Wednesday, 17 February 2010

Hans Peter Jost.

Image Copyright Hans Peter Jost

Hans Peter Jost's project 'COTTON WORLDWIDE' deals with cotton production well, worldwide. Manchester the once greatest cotton city on the planet no longer figures although much of the old original infrastructure remains. Perhaps he should take a trip here to put his project in an historical context, he's been to India, China etc so compared to them Manchester's just around the corner from his base in Italy. More details below from

Cotton is grown on every continent, in a broad range of environmental conditions and under widely disparate conditions of production. It is an important raw material for a highly varied and profitable value creation chain, and it is traded on commodities markets throughout the world. Cotton is at the center of the dispute surrounding agricultural subsidies, and it is an important tool in development aid. International chemical companies have just as much interest in it as do the advocates of ecological farming, since it consumes more water, fertilizer, and pesticides than any other crop.

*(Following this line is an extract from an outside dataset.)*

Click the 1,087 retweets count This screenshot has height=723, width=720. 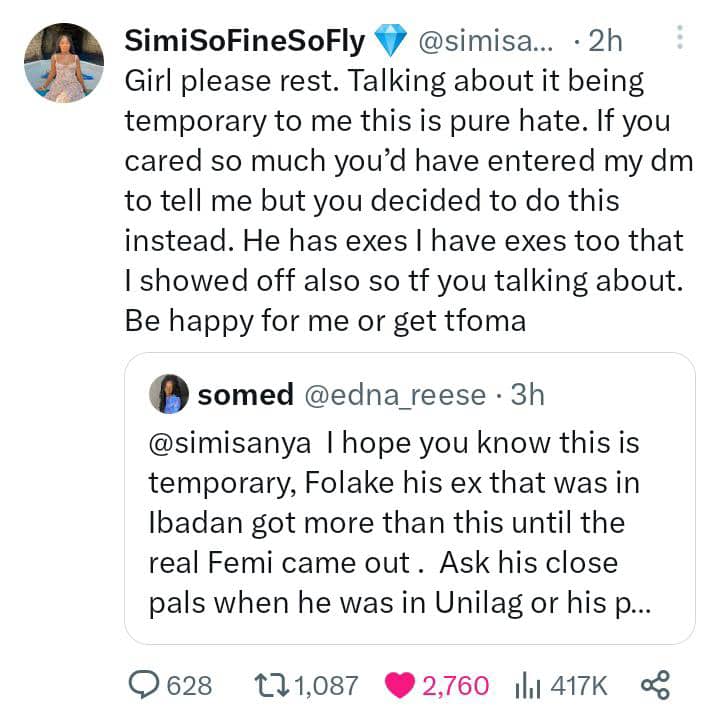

Cotton was already traveling around the world from producer to consumer in colonial times; all that has changed today is the routes it follows. Thus in one common scenario, cotton fibers from Texas are sent to China to be processed, then wend their way to the fashion runways of Paris, and finally travel as old clothes to Africa, where they are worn as secondhand fashion.

Hans Peter Jost has created a photographic portrait of cotton on his trips to India, China, Brazil, America, Uzbekistan, Mali, and Tanzania, documenting the lives and working conditions of cotton farmers and the cultivation, harvesting, processing, and marketing of cotton.

Christina Kleineidam, who accompanied the photographer on his travels, describes what they saw and offers background information on the specific problems of the individual countries. The economist Pietra Rivoli explains the global realities of the cultivation and marketing of cotton in her foreword.